→ WHAT YOU NEED TO DO
Each record below should be printed exactly as it was written.

(Beginning of RECORDS SUPPLIED)

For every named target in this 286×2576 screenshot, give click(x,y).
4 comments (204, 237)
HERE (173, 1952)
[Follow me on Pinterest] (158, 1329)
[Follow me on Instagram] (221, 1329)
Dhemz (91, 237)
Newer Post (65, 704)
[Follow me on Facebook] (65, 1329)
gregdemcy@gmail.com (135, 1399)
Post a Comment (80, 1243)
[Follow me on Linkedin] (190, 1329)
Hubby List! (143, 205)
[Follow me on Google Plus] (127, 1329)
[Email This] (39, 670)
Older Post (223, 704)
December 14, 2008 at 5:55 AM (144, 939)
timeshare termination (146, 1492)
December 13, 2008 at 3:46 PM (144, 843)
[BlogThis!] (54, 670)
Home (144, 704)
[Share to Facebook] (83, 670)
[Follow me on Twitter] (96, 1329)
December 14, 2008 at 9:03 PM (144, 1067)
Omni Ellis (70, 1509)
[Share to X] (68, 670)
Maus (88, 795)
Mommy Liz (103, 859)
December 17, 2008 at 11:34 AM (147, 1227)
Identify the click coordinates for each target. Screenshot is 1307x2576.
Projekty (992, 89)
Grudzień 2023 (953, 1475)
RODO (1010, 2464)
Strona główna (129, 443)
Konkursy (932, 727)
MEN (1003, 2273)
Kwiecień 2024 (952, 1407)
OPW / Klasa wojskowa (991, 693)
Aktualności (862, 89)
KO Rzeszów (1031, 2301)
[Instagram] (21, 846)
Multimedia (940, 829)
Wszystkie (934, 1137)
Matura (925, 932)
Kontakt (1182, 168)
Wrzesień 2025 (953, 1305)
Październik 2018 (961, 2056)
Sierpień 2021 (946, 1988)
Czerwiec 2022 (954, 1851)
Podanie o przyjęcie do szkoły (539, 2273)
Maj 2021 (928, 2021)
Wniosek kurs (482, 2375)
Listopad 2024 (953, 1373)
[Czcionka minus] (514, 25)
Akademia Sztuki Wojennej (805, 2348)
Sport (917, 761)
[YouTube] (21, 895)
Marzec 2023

(End of RECORDS SUPPLIED)

→ REPLY
For every named target in this 286×2576 screenshot, give click(x,y).
4 comments (204, 237)
HERE (173, 1952)
[Follow me on Pinterest] (158, 1329)
[Follow me on Instagram] (221, 1329)
Dhemz (91, 237)
Newer Post (65, 704)
[Follow me on Facebook] (65, 1329)
gregdemcy@gmail.com (135, 1399)
Post a Comment (80, 1243)
[Follow me on Linkedin] (190, 1329)
Hubby List! (143, 205)
[Follow me on Google Plus] (127, 1329)
[Email This] (39, 670)
Older Post (223, 704)
December 14, 2008 at 5:55 AM (144, 939)
timeshare termination (146, 1492)
December 13, 2008 at 3:46 PM (144, 843)
[BlogThis!] (54, 670)
Home (144, 704)
[Share to Facebook] (83, 670)
[Follow me on Twitter] (96, 1329)
December 14, 2008 at 9:03 PM (144, 1067)
Omni Ellis (70, 1509)
[Share to X] (68, 670)
Maus (88, 795)
Mommy Liz (103, 859)
December 17, 2008 at 11:34 AM (147, 1227)
Identify the click coordinates for each target. Screenshot is 1307x2576.
Projekty (992, 89)
Grudzień 2023 (953, 1475)
RODO (1010, 2464)
Strona główna (129, 443)
Konkursy (932, 727)
MEN (1003, 2273)
Kwiecień 2024 (952, 1407)
OPW / Klasa wojskowa (991, 693)
Aktualności (862, 89)
KO Rzeszów (1031, 2301)
[Instagram] (21, 846)
Multimedia (940, 829)
Wszystkie (934, 1137)
Matura (925, 932)
Kontakt (1182, 168)
Wrzesień 2025 (953, 1305)
Październik 2018 (961, 2056)
Sierpień 2021 (946, 1988)
Czerwiec 2022 (954, 1851)
Podanie o przyjęcie do szkoły (539, 2273)
Maj 2021 (928, 2021)
Wniosek kurs (482, 2375)
Listopad 2024 (953, 1373)
[Czcionka minus] (514, 25)
Akademia Sztuki Wojennej (805, 2348)
Sport (917, 761)
[YouTube] (21, 895)
Marzec 2023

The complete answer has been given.